One of the tastiest ways to make coffee is in a Sunbeam CoffeeMaster C30 version B (I’m sure it’s better than the version A, but I have no idea how). The Sunbeam CoffeeMaster only allows water at over 200 degree Fahrenheit to rise to the top bowl, via it’s innovative vapor hole!
This coffeemaker makes a quite nice cup of coffee, unlike modern drip coffee makers this one sloshed the grounds about in almost all the water for a good couple of minutes. These are sometimes called vacuum coffee pots, in the theory that the bottom chamber cooling “sucks” the water back down from the top. No doubt there is a little of this, but the top pot is vented, so the majority of the action is done by gravity.
These pots do operate on pressure, the rubber ring between the two pots is often bad if you’ve bought one at a thrift store or eBay, luckily a company still makes replacements. You can also find replacement seals on ebay. Many folks get theirs from dayseal , they have a good reputation on the internet.
Once you have made sure your unit has a good seal the operation is rather simple. A heating element at the bottom boils the water, the steam pressure at the top of the bottom unit pushes down on the water and forces it up the tube. Once the bottom is nearly dry a sensor detects the temperature goes above 212F (100c) and switches to “keep warm”. Once there is no longer steam pressure to keep the water in the top unit, and a little because of the cooling vacuum, the water drains down from the top unit to the bottom. A metal filter catches all the coffee grinds and keeps them safely in the top. I created a video of the whole process here:
I just bought 1 today, it’s immaculate even the rubber seal is perfect
I love my pot. It does indeed work on a vacuum, not gravity. It doesn’t matter that the upper chamber is vented, it’s the vacuum created in the bottom that sucks the coffee back down. It wouldn’t work if the upper was sealed. You can even hear the sucking noise as it pulls down the last of the coffee.
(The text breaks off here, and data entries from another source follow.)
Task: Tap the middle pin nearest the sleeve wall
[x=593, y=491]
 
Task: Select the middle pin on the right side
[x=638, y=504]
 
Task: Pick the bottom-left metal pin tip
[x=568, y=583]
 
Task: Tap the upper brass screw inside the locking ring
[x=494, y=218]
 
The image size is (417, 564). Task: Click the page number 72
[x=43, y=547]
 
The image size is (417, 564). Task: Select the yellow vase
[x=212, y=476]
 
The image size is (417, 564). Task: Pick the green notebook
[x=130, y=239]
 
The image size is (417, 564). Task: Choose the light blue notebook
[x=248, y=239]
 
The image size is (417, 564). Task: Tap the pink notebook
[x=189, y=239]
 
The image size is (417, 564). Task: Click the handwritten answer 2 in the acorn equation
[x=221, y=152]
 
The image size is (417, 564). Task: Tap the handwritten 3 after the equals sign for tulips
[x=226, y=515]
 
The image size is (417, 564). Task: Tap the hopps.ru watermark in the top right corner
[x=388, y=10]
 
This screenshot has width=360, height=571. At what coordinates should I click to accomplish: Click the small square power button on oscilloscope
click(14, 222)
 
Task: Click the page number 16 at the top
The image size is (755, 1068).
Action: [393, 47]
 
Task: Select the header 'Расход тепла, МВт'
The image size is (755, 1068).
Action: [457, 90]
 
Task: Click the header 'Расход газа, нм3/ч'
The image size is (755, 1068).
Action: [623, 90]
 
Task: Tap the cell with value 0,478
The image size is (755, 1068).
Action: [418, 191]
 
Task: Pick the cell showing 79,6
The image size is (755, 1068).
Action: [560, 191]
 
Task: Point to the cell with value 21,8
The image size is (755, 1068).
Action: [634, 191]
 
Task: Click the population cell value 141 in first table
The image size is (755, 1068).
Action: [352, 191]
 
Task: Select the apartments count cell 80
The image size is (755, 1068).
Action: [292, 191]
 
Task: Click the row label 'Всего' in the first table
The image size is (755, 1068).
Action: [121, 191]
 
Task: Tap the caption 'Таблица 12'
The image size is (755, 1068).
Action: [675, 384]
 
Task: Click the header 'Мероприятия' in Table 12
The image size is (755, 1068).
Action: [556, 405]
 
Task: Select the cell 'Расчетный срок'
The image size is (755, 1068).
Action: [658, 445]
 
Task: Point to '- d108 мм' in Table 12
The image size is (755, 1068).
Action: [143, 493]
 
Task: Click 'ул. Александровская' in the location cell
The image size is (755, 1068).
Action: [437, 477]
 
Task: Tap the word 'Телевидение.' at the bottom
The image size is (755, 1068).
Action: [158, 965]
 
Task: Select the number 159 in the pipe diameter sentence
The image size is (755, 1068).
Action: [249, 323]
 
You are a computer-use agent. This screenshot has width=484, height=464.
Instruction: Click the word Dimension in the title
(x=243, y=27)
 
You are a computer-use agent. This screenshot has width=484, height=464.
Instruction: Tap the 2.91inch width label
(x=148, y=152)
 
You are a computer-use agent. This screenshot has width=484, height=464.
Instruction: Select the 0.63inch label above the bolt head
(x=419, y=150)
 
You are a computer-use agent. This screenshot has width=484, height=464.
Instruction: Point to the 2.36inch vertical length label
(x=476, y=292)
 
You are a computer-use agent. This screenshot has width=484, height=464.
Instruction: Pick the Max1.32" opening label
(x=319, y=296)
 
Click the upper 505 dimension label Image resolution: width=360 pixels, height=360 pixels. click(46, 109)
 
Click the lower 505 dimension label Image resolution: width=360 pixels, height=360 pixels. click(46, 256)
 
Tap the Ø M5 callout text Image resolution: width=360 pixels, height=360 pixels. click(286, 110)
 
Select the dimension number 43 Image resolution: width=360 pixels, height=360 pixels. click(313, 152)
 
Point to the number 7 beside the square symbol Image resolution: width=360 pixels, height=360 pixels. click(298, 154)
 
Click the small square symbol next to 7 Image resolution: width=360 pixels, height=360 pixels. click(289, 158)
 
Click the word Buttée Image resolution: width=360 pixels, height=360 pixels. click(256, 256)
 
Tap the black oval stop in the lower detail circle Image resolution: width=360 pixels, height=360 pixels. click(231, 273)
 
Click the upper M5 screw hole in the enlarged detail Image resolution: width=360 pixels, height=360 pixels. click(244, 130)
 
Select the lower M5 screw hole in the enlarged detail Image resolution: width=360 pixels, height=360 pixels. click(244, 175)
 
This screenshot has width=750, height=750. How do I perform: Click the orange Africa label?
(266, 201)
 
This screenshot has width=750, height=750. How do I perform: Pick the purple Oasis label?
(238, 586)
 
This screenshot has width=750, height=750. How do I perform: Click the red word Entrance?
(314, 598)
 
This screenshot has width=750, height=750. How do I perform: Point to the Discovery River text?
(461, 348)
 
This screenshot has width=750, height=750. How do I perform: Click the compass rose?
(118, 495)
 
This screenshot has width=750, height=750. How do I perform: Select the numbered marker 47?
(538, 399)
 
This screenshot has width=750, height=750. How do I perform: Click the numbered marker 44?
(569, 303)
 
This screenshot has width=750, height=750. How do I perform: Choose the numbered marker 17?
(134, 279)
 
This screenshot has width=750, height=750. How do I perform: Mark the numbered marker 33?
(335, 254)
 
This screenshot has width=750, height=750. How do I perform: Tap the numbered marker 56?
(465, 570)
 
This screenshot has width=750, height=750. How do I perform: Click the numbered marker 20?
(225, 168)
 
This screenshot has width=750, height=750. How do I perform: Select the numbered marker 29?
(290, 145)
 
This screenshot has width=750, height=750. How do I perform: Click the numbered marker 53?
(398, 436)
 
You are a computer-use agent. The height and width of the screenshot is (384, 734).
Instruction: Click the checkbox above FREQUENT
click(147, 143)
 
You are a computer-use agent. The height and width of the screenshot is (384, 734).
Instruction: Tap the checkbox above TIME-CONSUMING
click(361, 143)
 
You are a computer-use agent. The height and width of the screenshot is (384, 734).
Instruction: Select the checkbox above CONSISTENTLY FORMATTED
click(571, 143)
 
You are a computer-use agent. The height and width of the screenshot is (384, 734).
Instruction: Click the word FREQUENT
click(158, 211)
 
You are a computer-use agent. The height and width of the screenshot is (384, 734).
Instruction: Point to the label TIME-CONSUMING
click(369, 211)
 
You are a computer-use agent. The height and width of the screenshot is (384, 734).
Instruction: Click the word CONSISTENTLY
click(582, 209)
Anyone,know where I can get a replacement cord for a c30?
You can find these pretty easily on eBay, Amazon, etc. Sometimes the antique stores have them as well. This style of plug was quite common on older appliances, it is not unique to this pot.
I found one at an antique store and the top part is very hard to get off. It seems to be well sealed. Maybe a little too well sealed. How can I remedy this? Or will it start to become easier once I actually make a pot of coffee?
In my model you have to twist the knob at the top because there is a long rod with threads at the bottom that hold the rods in place. So you basically have to unscrew the rod that has the filter .
The rubber seal is probably really old and has hardened up. Mine was hard as a rock. I had a heck of a time seperating the 2 pots and then had to chisel the rubber seal off piece by piece. The new seal is quite pliable.